**What the task requires:**
If a line of the data below contains the string "Einwinterungstag", count it, then state the total alone.

**Data:**
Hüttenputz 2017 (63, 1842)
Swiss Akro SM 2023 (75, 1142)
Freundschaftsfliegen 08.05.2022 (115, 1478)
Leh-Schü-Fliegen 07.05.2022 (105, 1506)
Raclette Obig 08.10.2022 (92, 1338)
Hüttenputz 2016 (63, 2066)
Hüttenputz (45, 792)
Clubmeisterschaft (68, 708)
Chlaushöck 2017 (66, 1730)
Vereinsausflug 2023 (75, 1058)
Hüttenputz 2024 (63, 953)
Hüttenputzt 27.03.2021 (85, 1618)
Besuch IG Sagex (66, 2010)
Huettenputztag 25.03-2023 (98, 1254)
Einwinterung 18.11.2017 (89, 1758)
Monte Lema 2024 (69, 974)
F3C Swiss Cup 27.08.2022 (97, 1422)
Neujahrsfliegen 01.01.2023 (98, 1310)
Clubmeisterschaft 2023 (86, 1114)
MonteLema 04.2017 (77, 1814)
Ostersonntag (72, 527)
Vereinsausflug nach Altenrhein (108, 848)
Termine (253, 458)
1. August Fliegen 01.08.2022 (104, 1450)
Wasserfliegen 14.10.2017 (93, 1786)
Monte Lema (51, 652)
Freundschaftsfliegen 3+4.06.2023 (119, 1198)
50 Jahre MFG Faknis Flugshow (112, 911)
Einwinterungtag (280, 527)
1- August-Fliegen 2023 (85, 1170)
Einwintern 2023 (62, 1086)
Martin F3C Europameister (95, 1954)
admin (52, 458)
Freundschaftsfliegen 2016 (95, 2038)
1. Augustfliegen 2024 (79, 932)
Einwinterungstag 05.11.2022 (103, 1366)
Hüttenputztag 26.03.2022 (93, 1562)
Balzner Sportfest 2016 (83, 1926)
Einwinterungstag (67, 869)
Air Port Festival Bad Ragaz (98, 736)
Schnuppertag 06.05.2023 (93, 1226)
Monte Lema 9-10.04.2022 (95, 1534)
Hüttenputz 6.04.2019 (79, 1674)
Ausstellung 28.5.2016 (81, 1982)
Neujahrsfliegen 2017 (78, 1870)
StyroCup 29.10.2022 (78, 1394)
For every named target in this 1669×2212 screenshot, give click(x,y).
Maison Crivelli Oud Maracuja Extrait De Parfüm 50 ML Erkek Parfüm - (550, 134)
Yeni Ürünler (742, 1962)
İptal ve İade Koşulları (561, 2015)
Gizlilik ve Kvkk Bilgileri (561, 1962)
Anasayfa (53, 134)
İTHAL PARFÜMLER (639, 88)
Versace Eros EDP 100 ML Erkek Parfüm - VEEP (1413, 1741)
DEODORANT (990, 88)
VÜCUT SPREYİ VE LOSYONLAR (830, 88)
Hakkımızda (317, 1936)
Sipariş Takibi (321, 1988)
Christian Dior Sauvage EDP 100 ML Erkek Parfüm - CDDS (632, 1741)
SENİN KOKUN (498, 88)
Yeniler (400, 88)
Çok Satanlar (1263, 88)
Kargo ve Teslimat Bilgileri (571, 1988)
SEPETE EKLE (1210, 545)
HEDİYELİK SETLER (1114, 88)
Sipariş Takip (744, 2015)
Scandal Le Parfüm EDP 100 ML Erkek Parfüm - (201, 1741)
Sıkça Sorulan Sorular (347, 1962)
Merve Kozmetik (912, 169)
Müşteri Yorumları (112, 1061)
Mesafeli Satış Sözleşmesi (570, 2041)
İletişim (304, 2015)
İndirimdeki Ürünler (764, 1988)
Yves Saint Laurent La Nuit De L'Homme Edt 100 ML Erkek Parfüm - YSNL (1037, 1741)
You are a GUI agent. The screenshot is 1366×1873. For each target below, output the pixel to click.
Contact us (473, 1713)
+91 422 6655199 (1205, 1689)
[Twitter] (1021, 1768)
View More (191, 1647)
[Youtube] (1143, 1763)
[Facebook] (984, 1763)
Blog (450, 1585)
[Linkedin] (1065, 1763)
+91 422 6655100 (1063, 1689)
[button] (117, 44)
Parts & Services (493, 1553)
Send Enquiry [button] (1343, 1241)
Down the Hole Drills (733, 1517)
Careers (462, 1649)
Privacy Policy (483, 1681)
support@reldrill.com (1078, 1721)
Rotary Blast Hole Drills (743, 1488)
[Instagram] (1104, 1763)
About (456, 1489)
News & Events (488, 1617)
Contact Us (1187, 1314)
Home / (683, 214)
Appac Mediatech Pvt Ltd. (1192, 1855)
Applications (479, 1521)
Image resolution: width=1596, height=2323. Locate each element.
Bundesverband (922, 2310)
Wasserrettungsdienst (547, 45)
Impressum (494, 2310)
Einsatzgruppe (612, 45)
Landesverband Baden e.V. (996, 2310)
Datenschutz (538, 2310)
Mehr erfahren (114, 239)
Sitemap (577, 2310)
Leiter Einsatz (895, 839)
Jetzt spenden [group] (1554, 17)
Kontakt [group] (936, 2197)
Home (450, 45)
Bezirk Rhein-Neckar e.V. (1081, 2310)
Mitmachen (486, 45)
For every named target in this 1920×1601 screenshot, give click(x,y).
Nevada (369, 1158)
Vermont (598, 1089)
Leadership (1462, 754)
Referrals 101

**Completed task:**
2